I wrote an article in the A+ magazine. It'\s very long and full of words. I want to replace every A+ instance in this text by a link to a page dedicated to A+.

";

the string to be found :

$find='A+';
$find = preg_quote($find,'/');

the replace function callback:

 function replaceCallback($match)
    {
      if (is_array($match)) {
          return '<a class="tag" rel="tag-definition" title="Click to know more about ' .stripslashes($match[0]) . '" href="?tag=' . $match[0]. '">' . stripslashes($match[0])  . '</a>';
      }
    }

and the call:

$result = preg_replace_callback($find, 'replaceCallback', $subject);

now, the complete searched pattern is drawn from the database.
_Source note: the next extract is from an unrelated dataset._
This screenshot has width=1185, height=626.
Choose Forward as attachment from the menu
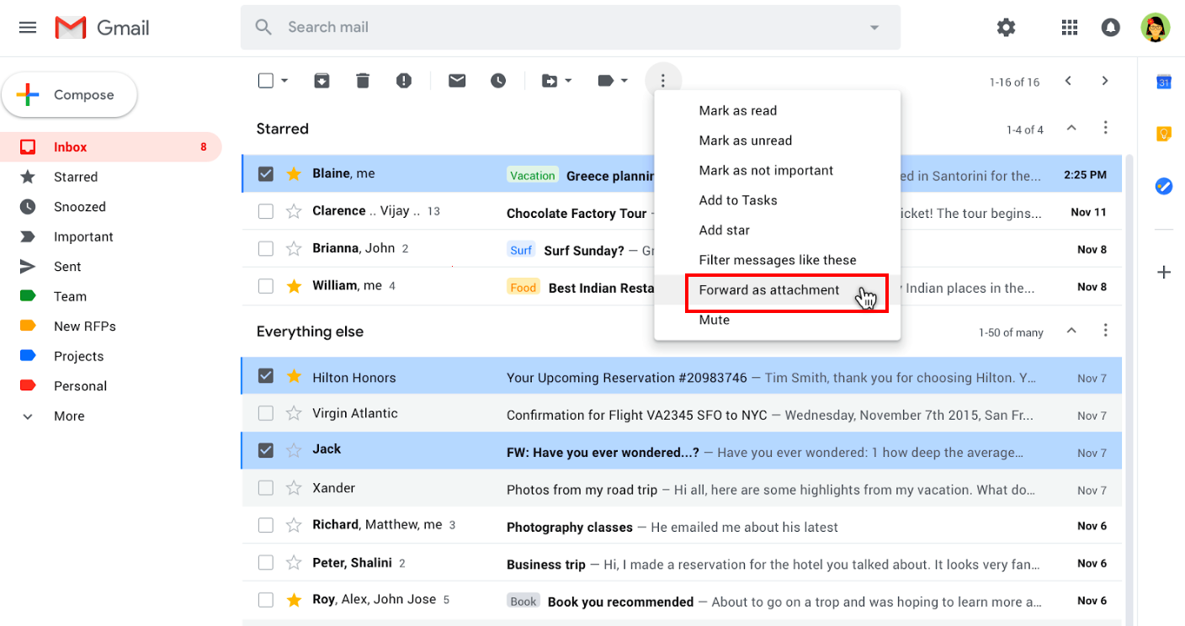(x=768, y=289)
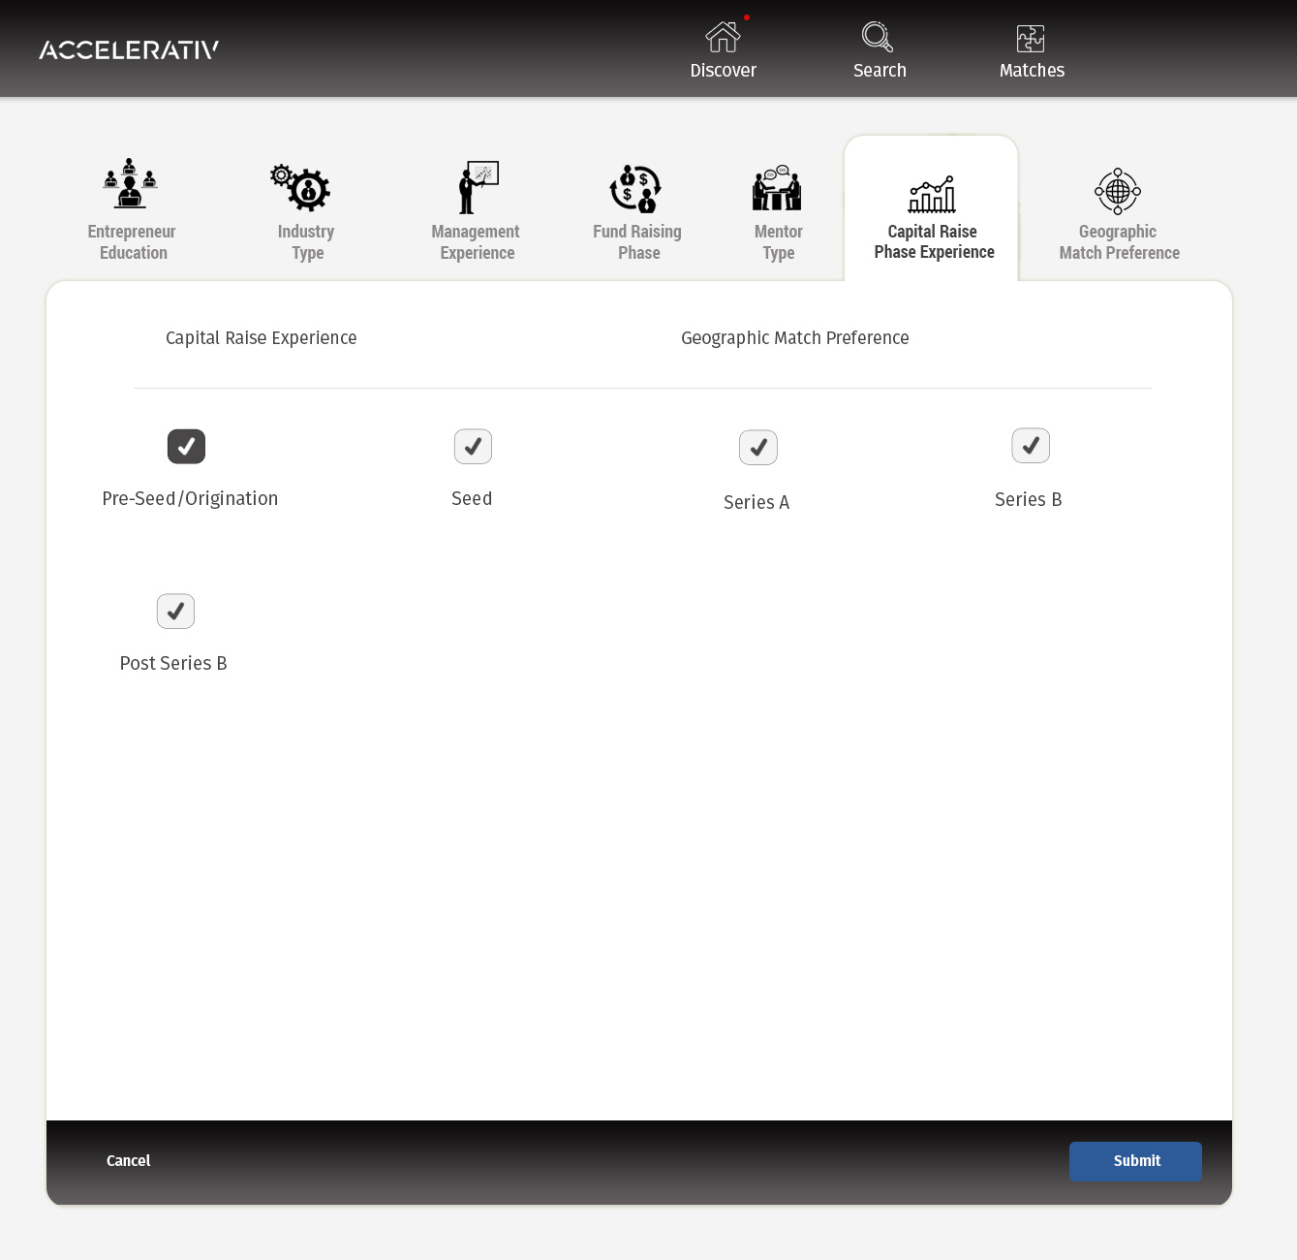Click the Discover home icon

[723, 38]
As of now, it is:

$find = '/(?![^<]+>)\b(voice recognition|test project reference|test|synesthesia|Superflux 2007|Suhjung Hur|scripts|Salvino a. Salvaggio|Professional Lighting Design Magazine|PLDChina|Nicolas Schöffer|Naziha Mestaoui|Nabi Art Center|Markos Novak|Mapping|Manuel Abendroth|liquid architecture|LAb[au] laboratory for Architecture and Urbanism|l'Arca Edizioni|l' ARCA n° 176 _ December 2002|Jérôme Decock|imagineering|hypertext|hypermedia|Game of Life|galerie Roger Tator|eversion|El Lissitzky|Bernhard Tschumi|Alexandre Plennevaux|A+)\b/s';

This $find pattern is then looked for (and replaced if found) in 23 columns across 7 mysql tables.

Using the suggested preg_replace() instead of preg_replace_callback() seems to have solved the memory issue, but i'm having new issues down the path: the subject returned by preg_replace() is missing a lot of content...

UPDATE:

the content loss is due to using preg_quote($find,'/'); It now works, except for... 'A+' which becomes 'A ' after the process.


Solution

  • Alright - I can see, now, why you're using the callback

    First of all, I'd change your callback to this

    function replaceCallback( $match )
    {
        if ( is_array( $match ) )
        {
            $htmlVersion    = htmlspecialchars( $match[1], ENT_COMPAT, 'UTF-8' );
            $urlVersion     = urlencode( $match[1] );
            return '<a class="tag" rel="tag-definition" title="Click to know more about ' . $htmlVersion . '" href="?tag=' . $urlVersion. '">' . $htmlVersion  . '</a>';
        }
        return $match;
    }
    

    The stripslashes commands aren't going to do you any good.

    As far as addressing the memory issue, you may want to break down your pattern into multiple patterns and execute them in a loop. I think your match is just too big/complex for PHP to handle it in a single call cycle.